Word for word, restate the lines from the start of the data below through the line containing "Select the 7일 time range option".

===== Records shown

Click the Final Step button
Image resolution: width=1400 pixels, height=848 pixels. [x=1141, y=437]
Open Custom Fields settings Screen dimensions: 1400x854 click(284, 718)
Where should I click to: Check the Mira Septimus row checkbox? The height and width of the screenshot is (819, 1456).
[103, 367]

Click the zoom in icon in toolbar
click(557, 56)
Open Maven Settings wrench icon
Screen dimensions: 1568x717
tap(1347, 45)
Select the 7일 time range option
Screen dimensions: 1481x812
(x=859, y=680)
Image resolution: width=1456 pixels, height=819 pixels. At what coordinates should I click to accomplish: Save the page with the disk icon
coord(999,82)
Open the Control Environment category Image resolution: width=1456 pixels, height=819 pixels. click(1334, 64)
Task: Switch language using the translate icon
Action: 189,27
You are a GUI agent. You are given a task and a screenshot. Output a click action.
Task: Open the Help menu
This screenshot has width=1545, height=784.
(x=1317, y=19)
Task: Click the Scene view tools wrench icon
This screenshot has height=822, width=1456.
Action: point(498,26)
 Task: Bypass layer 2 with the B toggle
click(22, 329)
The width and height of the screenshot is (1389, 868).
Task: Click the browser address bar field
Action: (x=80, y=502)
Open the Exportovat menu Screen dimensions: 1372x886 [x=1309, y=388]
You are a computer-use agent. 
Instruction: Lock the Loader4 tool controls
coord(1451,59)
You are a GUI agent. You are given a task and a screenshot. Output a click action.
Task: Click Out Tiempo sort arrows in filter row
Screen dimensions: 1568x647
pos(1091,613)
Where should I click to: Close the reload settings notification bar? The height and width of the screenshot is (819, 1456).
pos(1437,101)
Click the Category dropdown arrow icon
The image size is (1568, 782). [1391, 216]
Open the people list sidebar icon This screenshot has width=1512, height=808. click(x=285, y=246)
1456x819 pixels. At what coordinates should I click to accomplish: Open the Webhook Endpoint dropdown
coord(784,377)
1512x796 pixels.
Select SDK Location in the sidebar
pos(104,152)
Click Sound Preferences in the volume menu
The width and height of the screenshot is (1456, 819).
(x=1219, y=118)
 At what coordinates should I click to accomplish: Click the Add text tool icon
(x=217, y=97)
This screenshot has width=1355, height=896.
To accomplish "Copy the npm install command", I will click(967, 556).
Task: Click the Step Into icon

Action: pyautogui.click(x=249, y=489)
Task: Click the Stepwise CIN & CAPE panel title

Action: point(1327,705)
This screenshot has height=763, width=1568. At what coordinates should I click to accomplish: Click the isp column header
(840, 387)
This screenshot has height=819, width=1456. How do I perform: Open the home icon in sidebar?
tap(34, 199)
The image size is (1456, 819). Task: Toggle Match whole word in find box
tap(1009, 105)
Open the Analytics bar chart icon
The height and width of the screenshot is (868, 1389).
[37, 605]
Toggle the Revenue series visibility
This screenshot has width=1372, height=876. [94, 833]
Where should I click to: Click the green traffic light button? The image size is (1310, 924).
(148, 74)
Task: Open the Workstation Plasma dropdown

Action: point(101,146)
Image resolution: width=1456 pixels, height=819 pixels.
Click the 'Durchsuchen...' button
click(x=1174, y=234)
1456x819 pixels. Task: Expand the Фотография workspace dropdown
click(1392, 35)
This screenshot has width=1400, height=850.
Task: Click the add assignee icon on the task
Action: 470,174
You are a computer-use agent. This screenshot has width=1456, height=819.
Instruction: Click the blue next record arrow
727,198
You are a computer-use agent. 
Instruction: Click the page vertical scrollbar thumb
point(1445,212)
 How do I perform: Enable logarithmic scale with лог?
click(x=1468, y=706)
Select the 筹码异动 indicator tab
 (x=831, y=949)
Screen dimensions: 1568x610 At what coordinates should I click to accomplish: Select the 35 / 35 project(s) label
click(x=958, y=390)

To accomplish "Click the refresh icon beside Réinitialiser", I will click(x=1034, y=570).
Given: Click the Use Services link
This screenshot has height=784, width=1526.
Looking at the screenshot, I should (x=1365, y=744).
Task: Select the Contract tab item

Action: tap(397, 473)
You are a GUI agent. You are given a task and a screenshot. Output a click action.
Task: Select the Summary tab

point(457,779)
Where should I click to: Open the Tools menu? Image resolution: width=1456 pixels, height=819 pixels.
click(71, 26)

==========

_Reply to the task_.
Click the Final Step button
Image resolution: width=1400 pixels, height=848 pixels. [x=1141, y=437]
Open Custom Fields settings Screen dimensions: 1400x854 click(284, 718)
Where should I click to: Check the Mira Septimus row checkbox? The height and width of the screenshot is (819, 1456).
[103, 367]

Click the zoom in icon in toolbar
click(557, 56)
Open Maven Settings wrench icon
Screen dimensions: 1568x717
tap(1347, 45)
Select the 7일 time range option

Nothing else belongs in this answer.